Attracting physicians and nurses overall is a major hurdle. Recruiting a family practitioner takes two to three years, and it’s even longer to find a specialist or OB/GYN, said Fisher. It’s also expensive — the average cost to recruit one physician is about $100,000. The biggest obstacle is that candidates perceive a lack of social and recreational opportunities in this area, he said. A national shortage of physicians and nurses exacerbates the problem.
Okanogan County’s hospital and clinic administrators believe that the solution is to develop local training programs, starting in high school. They have been partnering with schools and universities to create scholarships and support advanced training programs.
There are some bright spots. Family Health Centers succeeded in recruiting four young dentists to practice in the county, said CEO Jesús Hernández.
The federal government is expected to issue a new model for rural health care later this year. But those ideas are often tailored to places like Louisiana and don’t translate to Washington, with its spread-out population and mountainous landscape, said Barton True.

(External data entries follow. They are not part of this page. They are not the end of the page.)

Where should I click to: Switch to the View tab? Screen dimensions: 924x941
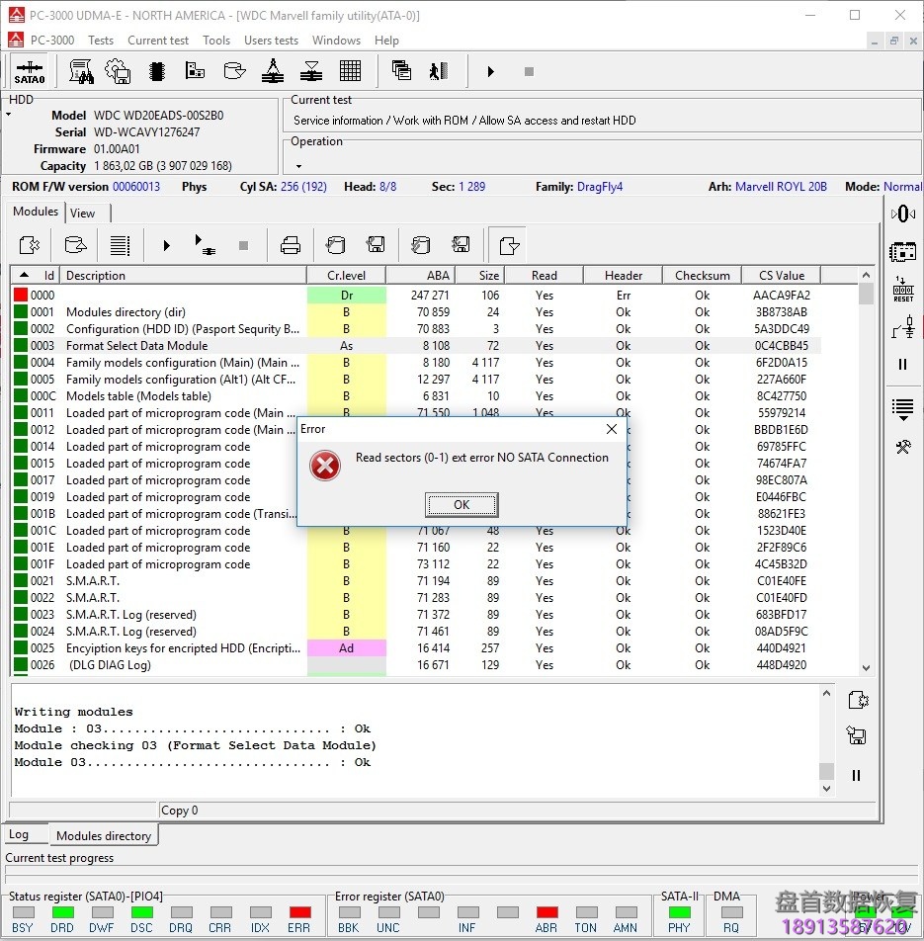tap(83, 213)
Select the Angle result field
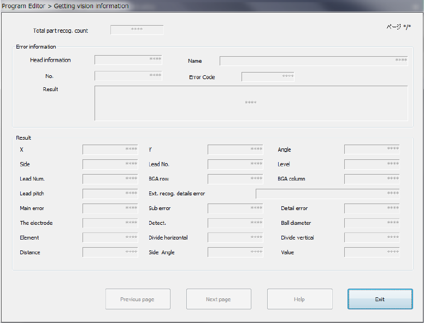 point(372,149)
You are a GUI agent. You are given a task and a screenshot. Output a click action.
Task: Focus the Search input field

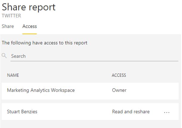[90, 56]
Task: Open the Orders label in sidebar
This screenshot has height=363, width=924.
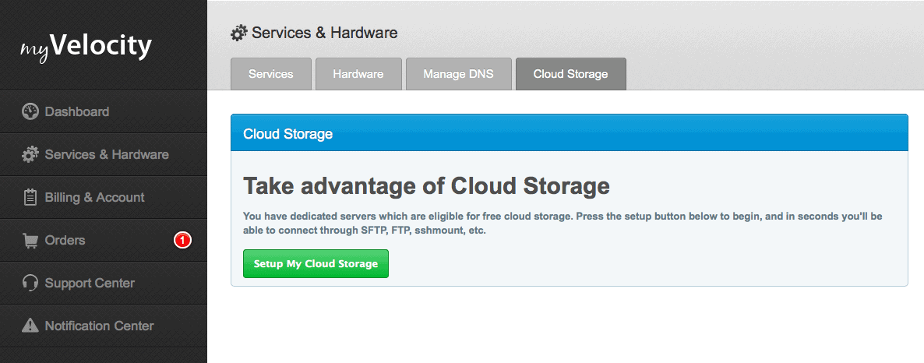Action: (65, 241)
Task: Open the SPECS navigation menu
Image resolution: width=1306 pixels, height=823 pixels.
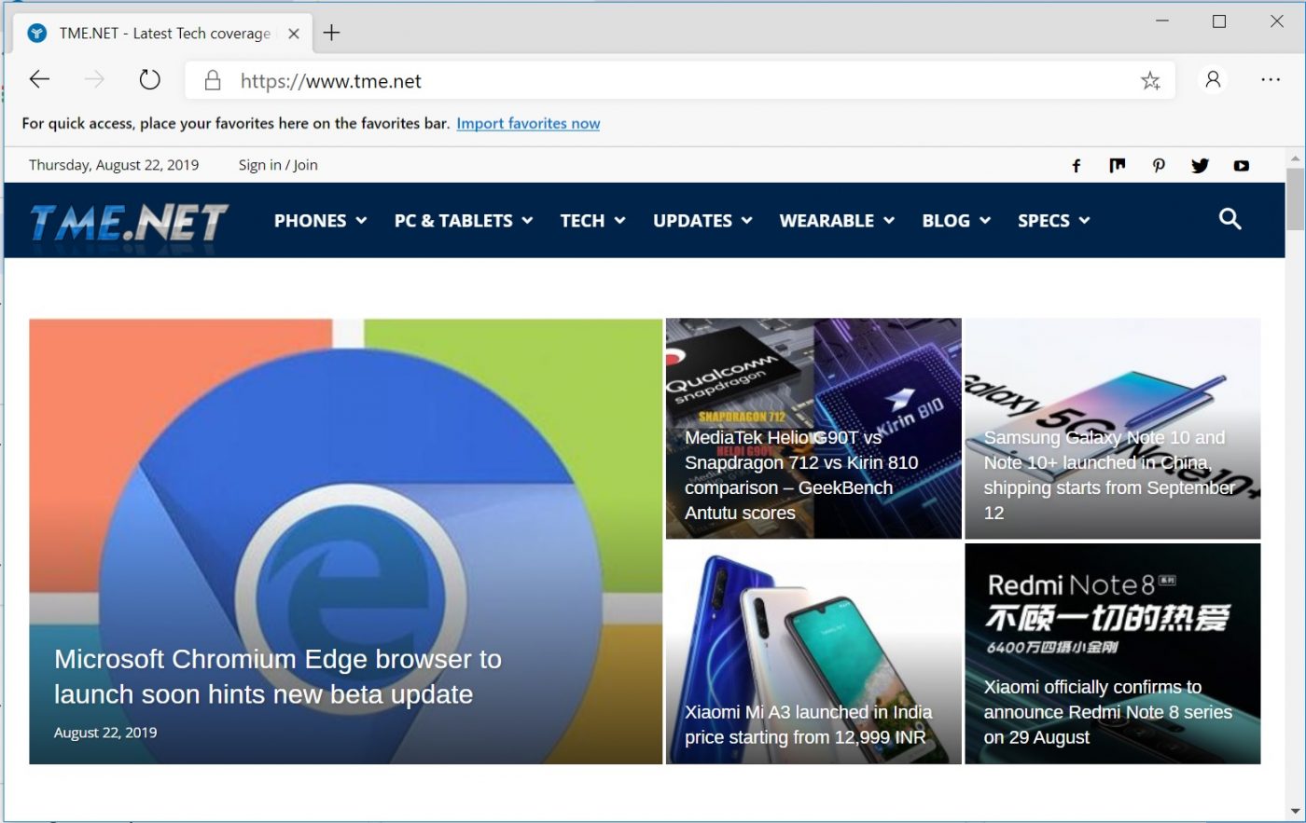Action: click(1053, 221)
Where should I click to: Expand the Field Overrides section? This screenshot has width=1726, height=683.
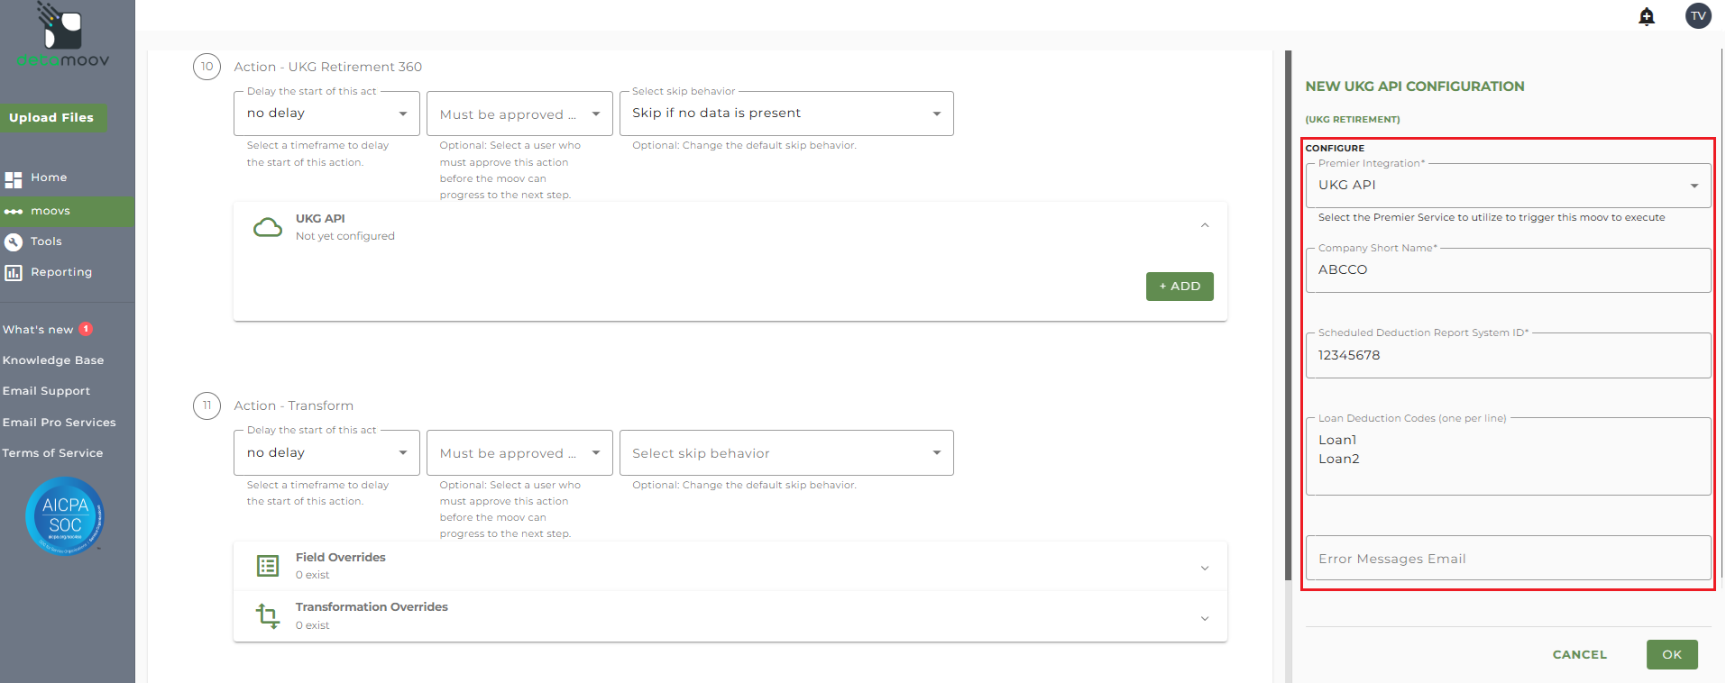pos(1205,568)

Rural health care is different from urban health care in many ways, said Mike Pruett, chair of the Three Rivers board of commissioners. He urged legislators to take these different needs — and economics — into account.
As demographics and the economics of health care change, Okanogan County’s three hospitals may need to specialize, said Lauri Jones, community health director for Okanogan County. She suggested that each hospital could specialize.
Telemedicine has proven effective in some areas, including behavioral health and neurology, although it requires a cultural shift for both doctors and patients, Rutherford said. And it has its own payment issues. “To get the business model to really work is still a bit murky,” he said.
Beyond direct patient care, running a hospital or clinic and processing insurance claims demands many people behind the scenes. While they don’t directly add to the quality of care, they do add to the providers’ costs, said John McReynolds, North Valley’s operating officer. Factor in the need for facilities and equipment upgrades, and the county’s hospital administrators are feeling even more squeezed.
Although the summit was just a first step in navigating the health care landscape, the county’s hospitals see a need to reinvent themselves to deal with the realities of inadequate reimbursement, the decrease in patients, and the transition to more outpatient procedures.
The hospitals have already begun to collaborate in innovative ways. Three Rivers and North Valley teamed up a year ago to share a CEO and other administrative services. They hope to be able to share other resources as well. “My fantasy is complete interoperability between the hospitals,” said Graham.